FCPNY

FCPNY
Serving free paper publishers, sales managers and salespeople in NY state

Friday, September 6, 2013

Trust me...please!

I heard a commercial while driving in to work this morning for Reputation.com, a service that manages what folks are saying online about you or your company. The commercial said something to the effect that 90% of people believe what they read online about your company, so the inference is that you best be sure that everything out there about you is positive. I did not catch the source of that statistic because I don't think they gave it.

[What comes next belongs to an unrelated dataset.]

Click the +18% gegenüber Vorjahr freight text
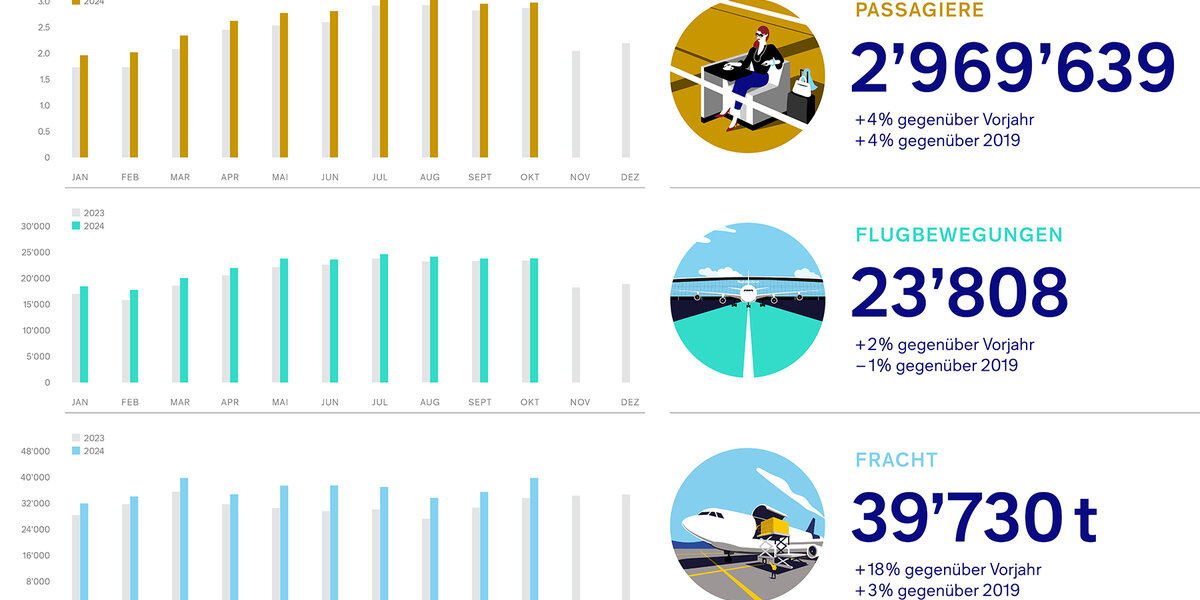1200x600 pixels. tap(945, 569)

On the other hand, I read a promotional piece this week from a publisher I know that cited Research magazine. The stat: seven of ten people say print advertising information is most important when making a purchase. Consumers still trust print in spite of all the market and media changes. 

Okay.

The real fact here -- and I say this without scientific basis -- is that there is so much information available to us today that you can likely find a study or research to back up most claims made about anything in media. And that's nothing new. There were many times in my own old selling days (B.C. or Before Computers) and when riding with a sales rep where a prospective advertiser would pooh-pooh your readership study or market report. 

"You come in here with your stuff that says you're the best, the TV guys come in with their stuff that says they're the best, and radio and everybody else," was a common comment made by these poor business owners (who probably spent as much time dealing with eager ad reps as they did anything else). And they were right. So how do you separate yourself? How do you develop folks to believe in what you say and what your company says?

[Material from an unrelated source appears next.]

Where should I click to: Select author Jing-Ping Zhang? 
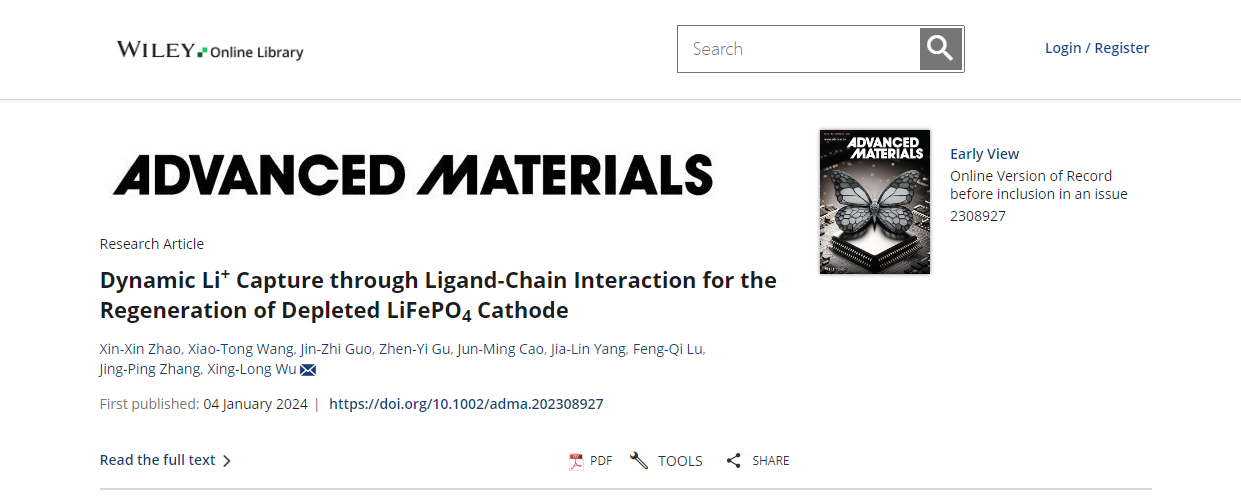point(148,370)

Trust. You have to build trust. Build a relationship based on honesty and truth. And that, too, is nothing new; it's just changed. I love Jeffrey Gitomer (www.gitomer.com) who is famous for pointing out that we spend too much time training sales people to sell instead of training them to help people buy. "People don’t like to be sold, but they love to buy!" is the Gitomer mantra. I believe that they love to buy when they deal with someone they can trust, someone who makes them feel very safe and comfortable when they open their wallet to spend. Gitomer also says "You don’t earn loyalty in a day; you earn loyalty day by day." In my own current sales career (A.D. or After Digital), I find this to be the most difficult aspect of today's market. There are too many faceless gatekeepers out there now with voice mail, e-mail and websites that lead nowhere when trying to reach out to someone you think your product can help. How do you build trust in that environment?